"""

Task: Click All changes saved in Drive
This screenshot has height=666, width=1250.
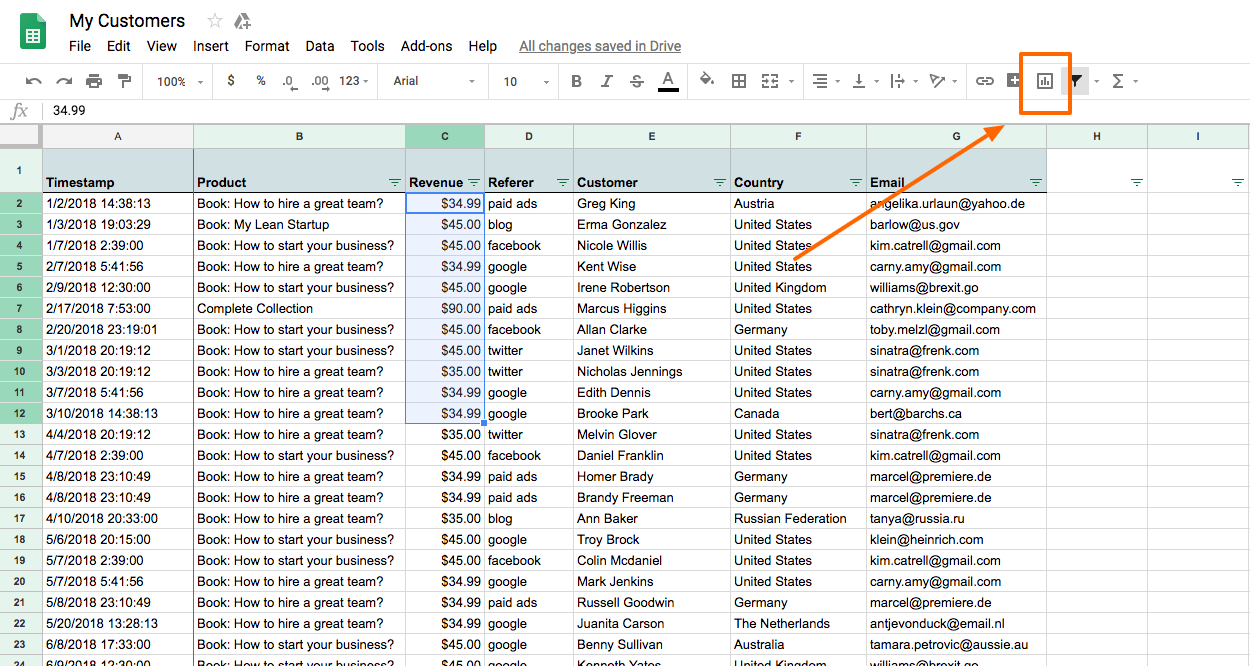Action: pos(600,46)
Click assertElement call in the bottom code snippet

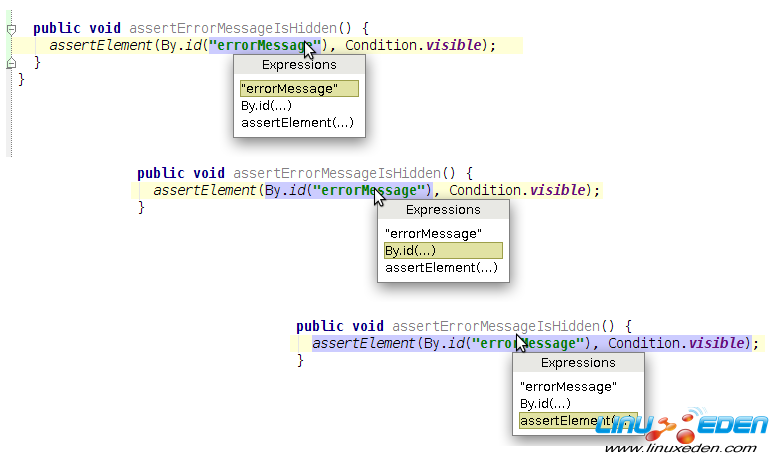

"""
"""

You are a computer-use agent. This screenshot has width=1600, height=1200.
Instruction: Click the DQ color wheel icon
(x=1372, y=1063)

"""

Using the data above, output the line that has "Task: Click All changes saved in Drive", the line that has "Click assertElement call", and whatever lines fall between, each exactly as it stands and without pictures.

### [Written response]
Task: Click All changes saved in Drive
This screenshot has height=666, width=1250.
Action: pos(600,46)
Click assertElement call in the bottom code snippet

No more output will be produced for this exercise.